--- Begin ---
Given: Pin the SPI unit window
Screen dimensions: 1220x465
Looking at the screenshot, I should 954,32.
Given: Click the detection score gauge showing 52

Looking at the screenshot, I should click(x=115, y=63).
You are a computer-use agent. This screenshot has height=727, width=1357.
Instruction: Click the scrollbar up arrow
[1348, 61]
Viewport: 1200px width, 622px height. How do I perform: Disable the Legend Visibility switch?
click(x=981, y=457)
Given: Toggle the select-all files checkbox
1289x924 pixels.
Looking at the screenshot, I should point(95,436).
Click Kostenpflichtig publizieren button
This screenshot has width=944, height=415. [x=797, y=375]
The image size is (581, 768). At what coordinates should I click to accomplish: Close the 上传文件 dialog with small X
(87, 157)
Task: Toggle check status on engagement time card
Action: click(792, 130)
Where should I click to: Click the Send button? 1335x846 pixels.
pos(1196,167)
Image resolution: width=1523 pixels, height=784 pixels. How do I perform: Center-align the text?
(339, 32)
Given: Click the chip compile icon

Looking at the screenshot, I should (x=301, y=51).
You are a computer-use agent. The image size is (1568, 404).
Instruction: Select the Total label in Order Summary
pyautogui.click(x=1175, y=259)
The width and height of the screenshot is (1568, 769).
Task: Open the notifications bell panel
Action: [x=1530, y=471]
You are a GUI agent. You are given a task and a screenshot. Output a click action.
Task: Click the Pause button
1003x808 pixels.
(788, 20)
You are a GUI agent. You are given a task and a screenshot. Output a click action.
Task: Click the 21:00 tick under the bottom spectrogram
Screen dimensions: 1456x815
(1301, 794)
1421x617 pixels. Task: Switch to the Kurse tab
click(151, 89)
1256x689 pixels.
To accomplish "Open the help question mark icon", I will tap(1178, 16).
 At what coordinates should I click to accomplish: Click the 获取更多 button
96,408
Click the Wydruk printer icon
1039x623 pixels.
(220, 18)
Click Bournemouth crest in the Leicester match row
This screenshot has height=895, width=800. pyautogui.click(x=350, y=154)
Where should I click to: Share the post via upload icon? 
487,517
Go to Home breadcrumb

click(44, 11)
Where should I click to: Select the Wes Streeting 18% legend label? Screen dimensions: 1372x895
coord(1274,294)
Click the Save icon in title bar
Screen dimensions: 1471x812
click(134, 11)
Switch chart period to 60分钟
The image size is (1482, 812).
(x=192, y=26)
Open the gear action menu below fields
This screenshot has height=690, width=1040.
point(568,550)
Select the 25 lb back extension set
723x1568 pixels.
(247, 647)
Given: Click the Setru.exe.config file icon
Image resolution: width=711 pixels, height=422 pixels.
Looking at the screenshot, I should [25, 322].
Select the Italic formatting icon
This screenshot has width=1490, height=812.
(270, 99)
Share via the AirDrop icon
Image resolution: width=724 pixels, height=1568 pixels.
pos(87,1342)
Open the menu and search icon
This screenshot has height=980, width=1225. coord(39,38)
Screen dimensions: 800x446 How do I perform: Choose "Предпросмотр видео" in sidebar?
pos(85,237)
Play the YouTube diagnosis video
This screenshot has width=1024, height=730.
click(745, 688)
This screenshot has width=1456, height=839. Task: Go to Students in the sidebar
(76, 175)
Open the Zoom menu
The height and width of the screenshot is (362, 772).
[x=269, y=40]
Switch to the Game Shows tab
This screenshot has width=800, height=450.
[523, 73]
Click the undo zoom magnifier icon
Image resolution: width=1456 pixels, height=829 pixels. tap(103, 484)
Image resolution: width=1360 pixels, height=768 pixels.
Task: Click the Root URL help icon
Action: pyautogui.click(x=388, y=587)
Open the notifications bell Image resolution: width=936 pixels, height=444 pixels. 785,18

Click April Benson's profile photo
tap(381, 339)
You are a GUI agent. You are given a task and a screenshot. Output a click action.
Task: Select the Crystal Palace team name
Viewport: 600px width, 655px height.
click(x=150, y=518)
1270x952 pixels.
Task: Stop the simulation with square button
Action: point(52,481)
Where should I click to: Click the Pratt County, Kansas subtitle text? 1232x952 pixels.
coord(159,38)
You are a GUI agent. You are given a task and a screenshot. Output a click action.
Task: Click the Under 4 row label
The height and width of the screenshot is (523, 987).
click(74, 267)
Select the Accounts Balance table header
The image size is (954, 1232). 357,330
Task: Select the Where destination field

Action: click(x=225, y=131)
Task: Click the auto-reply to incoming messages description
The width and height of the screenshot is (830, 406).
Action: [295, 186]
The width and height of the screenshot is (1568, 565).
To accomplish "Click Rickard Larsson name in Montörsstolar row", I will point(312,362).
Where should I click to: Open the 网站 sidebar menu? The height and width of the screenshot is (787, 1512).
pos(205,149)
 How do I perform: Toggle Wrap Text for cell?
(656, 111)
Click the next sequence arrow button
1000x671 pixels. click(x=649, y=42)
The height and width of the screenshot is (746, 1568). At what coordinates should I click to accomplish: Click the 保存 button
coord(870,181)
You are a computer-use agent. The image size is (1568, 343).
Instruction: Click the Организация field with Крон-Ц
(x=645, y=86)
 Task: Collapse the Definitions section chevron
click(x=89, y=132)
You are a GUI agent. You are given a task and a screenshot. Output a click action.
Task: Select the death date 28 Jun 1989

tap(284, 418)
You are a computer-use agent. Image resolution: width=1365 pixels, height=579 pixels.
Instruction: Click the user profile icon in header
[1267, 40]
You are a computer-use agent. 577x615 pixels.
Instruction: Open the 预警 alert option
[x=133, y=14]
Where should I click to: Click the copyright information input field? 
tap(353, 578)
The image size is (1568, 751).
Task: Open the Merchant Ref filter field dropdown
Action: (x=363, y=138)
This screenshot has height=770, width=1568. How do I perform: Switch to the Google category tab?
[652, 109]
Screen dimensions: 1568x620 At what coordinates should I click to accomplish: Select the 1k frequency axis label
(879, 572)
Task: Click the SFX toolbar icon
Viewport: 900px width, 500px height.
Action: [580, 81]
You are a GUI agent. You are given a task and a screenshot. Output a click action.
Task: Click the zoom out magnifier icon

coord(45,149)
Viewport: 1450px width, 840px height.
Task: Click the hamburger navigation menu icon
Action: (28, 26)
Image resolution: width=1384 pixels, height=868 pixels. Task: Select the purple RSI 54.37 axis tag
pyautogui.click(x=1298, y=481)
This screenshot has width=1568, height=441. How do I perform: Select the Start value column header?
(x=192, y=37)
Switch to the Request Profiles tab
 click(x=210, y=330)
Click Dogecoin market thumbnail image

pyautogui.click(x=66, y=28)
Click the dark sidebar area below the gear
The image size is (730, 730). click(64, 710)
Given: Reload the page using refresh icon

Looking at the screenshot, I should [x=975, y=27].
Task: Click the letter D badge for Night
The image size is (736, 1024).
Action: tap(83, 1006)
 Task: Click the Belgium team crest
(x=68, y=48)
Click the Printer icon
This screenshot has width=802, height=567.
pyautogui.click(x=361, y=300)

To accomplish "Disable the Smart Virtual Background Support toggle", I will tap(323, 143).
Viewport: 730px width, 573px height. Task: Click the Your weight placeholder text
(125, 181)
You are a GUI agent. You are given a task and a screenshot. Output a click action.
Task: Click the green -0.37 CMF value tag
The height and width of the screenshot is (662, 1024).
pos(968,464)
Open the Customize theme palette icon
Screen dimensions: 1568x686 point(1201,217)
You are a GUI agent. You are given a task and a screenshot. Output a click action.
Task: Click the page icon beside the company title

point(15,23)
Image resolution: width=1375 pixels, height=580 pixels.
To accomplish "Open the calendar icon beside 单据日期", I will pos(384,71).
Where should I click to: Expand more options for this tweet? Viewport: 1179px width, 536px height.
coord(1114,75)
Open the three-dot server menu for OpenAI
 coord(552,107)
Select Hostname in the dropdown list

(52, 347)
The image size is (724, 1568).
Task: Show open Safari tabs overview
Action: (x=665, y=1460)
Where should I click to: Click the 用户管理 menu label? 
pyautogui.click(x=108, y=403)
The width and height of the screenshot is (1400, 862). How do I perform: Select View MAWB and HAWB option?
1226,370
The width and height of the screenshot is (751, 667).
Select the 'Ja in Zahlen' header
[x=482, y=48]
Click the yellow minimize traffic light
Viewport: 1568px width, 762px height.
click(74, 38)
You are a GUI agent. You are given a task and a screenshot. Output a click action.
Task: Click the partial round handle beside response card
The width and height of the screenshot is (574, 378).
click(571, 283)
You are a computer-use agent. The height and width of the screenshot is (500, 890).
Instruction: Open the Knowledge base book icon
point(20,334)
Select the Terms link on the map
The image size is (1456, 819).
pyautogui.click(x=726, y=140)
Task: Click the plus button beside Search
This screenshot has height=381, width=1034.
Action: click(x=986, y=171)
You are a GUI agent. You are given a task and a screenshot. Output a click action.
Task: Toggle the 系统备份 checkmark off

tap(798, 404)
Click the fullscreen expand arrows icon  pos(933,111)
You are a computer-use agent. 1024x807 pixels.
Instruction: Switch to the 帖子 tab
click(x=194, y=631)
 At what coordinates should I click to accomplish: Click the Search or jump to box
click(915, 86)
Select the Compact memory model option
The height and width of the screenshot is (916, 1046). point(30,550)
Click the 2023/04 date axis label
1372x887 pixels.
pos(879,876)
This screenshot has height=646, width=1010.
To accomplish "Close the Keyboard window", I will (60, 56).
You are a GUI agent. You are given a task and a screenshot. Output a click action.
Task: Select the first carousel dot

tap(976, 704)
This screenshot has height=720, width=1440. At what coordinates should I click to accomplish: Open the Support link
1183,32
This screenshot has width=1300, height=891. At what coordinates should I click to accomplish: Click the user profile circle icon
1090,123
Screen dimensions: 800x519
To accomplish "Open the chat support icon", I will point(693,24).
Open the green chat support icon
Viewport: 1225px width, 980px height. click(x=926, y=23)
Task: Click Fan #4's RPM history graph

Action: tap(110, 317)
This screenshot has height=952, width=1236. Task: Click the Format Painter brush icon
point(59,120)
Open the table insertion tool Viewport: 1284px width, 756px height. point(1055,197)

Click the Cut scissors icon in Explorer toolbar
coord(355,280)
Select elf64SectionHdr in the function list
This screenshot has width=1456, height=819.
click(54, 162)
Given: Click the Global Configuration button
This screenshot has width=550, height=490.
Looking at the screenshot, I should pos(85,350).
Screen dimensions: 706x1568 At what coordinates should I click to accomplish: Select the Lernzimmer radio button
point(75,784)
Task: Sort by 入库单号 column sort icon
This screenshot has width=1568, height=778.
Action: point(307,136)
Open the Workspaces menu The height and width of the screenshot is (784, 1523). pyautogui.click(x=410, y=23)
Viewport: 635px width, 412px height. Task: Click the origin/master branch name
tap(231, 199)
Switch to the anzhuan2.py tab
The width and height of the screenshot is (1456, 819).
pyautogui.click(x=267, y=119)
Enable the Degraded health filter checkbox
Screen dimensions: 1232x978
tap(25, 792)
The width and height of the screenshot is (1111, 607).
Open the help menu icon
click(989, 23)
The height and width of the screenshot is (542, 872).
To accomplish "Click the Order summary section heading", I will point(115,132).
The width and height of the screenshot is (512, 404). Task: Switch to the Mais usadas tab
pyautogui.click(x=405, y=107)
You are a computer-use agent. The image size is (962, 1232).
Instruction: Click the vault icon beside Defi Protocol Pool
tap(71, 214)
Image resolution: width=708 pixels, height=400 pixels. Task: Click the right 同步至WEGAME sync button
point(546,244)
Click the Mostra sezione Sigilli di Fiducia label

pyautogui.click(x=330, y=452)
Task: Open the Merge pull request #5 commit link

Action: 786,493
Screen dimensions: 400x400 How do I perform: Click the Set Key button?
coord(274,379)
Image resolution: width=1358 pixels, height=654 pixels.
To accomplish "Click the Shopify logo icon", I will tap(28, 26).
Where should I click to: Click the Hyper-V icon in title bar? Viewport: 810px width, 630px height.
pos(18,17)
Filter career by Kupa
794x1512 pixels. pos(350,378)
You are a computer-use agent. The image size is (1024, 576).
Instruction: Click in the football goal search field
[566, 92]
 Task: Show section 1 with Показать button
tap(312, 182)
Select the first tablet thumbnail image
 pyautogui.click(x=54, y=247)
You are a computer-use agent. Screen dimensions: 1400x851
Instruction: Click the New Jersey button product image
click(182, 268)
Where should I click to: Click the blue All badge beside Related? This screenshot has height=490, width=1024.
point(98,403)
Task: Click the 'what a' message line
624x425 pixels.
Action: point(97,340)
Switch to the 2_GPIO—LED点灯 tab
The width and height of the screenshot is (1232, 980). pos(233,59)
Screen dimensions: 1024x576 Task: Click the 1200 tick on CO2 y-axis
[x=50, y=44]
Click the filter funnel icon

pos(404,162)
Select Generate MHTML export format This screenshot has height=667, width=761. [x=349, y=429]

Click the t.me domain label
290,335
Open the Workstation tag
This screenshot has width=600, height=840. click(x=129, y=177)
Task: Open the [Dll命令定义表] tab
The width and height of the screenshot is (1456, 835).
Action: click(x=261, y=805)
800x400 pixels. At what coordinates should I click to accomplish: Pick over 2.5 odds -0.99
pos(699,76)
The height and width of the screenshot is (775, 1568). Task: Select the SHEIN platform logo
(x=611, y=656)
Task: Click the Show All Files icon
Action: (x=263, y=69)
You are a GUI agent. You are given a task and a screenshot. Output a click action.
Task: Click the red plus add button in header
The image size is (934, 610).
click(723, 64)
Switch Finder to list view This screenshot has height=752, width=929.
--- End ---
- Work to do
Present the lines from the start of the data through the line containing "Looking at the screenshot, I should (x=301, y=51).", inclusive, as a numbered list, omitting blank lines.

- Task answer
1. Given: Pin the SPI unit window
2. Screen dimensions: 1220x465
3. Looking at the screenshot, I should 954,32.
4. Given: Click the detection score gauge showing 52
5. Looking at the screenshot, I should click(x=115, y=63).
6. You are a computer-use agent. This screenshot has height=727, width=1357.
7. Instruction: Click the scrollbar up arrow
8. [1348, 61]
9. Viewport: 1200px width, 622px height. How do I perform: Disable the Legend Visibility switch?
10. click(x=981, y=457)
11. Given: Toggle the select-all files checkbox
12. 1289x924 pixels.
13. Looking at the screenshot, I should point(95,436).
14. Click Kostenpflichtig publizieren button
15. This screenshot has width=944, height=415. [x=797, y=375]
16. The image size is (581, 768). At what coordinates should I click to accomplish: Close the 上传文件 dialog with small X
17. (87, 157)
18. Task: Toggle check status on engagement time card
19. Action: click(792, 130)
20. Where should I click to: Click the Send button? 1335x846 pixels.
21. pos(1196,167)
22. Image resolution: width=1523 pixels, height=784 pixels. How do I perform: Center-align the text?
23. (339, 32)
24. Given: Click the chip compile icon
25. Looking at the screenshot, I should (x=301, y=51).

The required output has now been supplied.